The study of learned image/video compression methods is motivated by two main effects: i) Exploiting the power of nonlinear transforms for decorrelation and reduction of the entropy of the latent variables, and ii) enable end-to-end optimization of the nonlinear transform, the motion-compensation (MC) model, and the entropy model simultaneously by gradient-based training. The latter converts the tedious and heuristic task of encoder optimization into a data-driven learning problem. As a result, the inference process of optimized learned image/video encoders is faster than traditional R-D optimization of image and video encoders.

In this work, we propose a novel learned hierarchical bi-directional video compression (LHBDC) framework that combines the advantages of traditional hierarchical bi-directional MC with data-driven end-to-end R-D optimization. We introduce innovations, such as flow-field subsampling, flow-vector prediction, learned bi-directional MC masking, which we show, by means of ablation studies, that each contributes to the superior performance of our method. Our extensive experimental results demonstrate we achieve the best R-D results that are reported for learned video codecs to date in both PSNR and MS-SSIM. In addition, the R-D performance of our end-to-end optimized codec outperforms those of both x265 and SVT-HEVC encoders (“veryslow” preset) in PSNR and MS-SSIM as well as HM 16.23 reference software in MS-SSIM. Section II discusses related work and our contributions. The proposed LHBDC framework is presented in Section III. Experimental results are shown in Section IV. Finally, Section V concludes the paper.
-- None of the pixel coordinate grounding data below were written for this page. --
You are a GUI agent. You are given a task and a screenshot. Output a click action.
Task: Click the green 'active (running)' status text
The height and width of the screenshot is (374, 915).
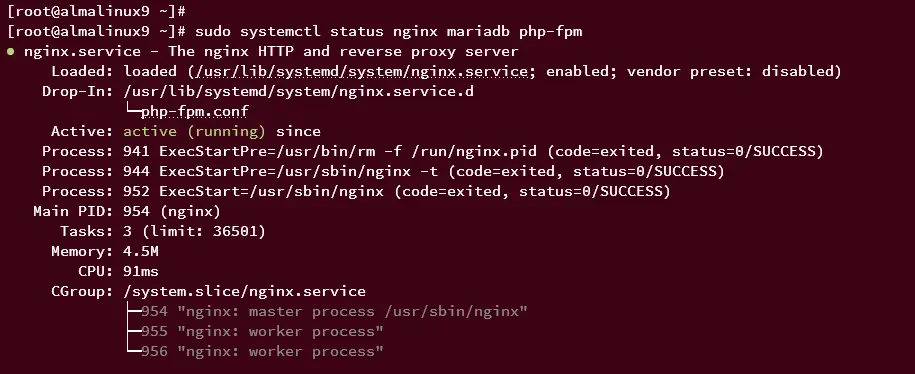(194, 131)
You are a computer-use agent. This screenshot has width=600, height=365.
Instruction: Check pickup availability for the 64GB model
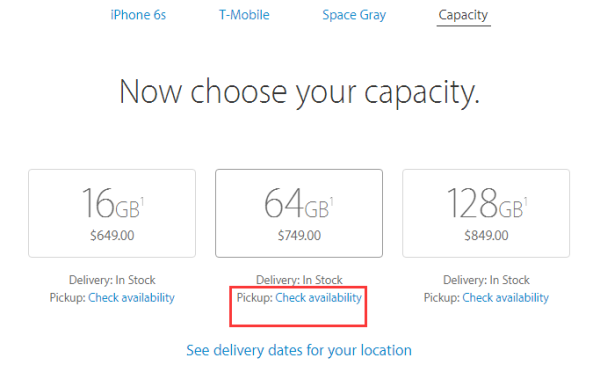(x=318, y=298)
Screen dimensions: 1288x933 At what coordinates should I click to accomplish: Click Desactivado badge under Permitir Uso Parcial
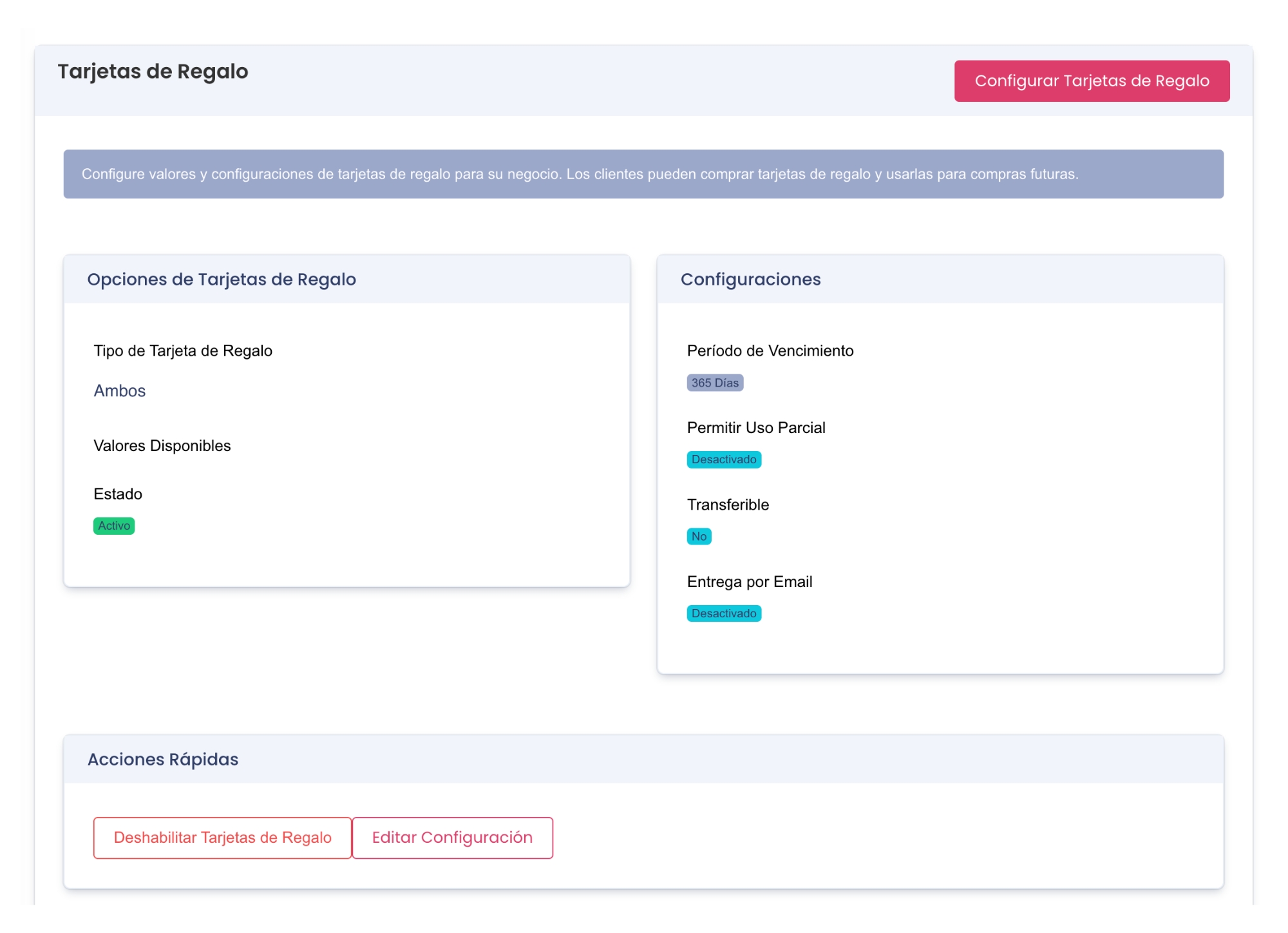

Ii Related Work and Contributions

The state-of-the-art in learned image compression is based on the variational auto-encoder framework, introduced in the seminal work [balle_end], for end-to-end R-D optimized image compression. Following this work, further improvements in the R-D performance have been obtained by means of more accurate but more complex entropy modeling [balle_scale, minnen_joint, gmm_cheng, minnen_channel].

Existing end-to-end learned video codecs replace the functional blocks in a standards-based video codec with deep networks, such that different networks for key frame compression, motion estimation, motion compensation, motion vector compression, and residual compression are optimized together based on a single R-D loss. These end-to-end learned video codecs use fully convolutional and/or recurrent architectures, and they can be employed for sequential or bi-directional motion-compensated video coding. In the following, we review selected works that define the state of the art in learned video compression. DVC [dvc] is the first end-to-end deep video compression model that jointly learns all components of the video compression framework with promising results. For motion compensation, DVC employs flow-based back-warping, which inevitably produces artefacts in areas with fast motion or occlusion. This problem is alleviated by introducing a motion compensation post-processing network. Scale-space flow [scale_space]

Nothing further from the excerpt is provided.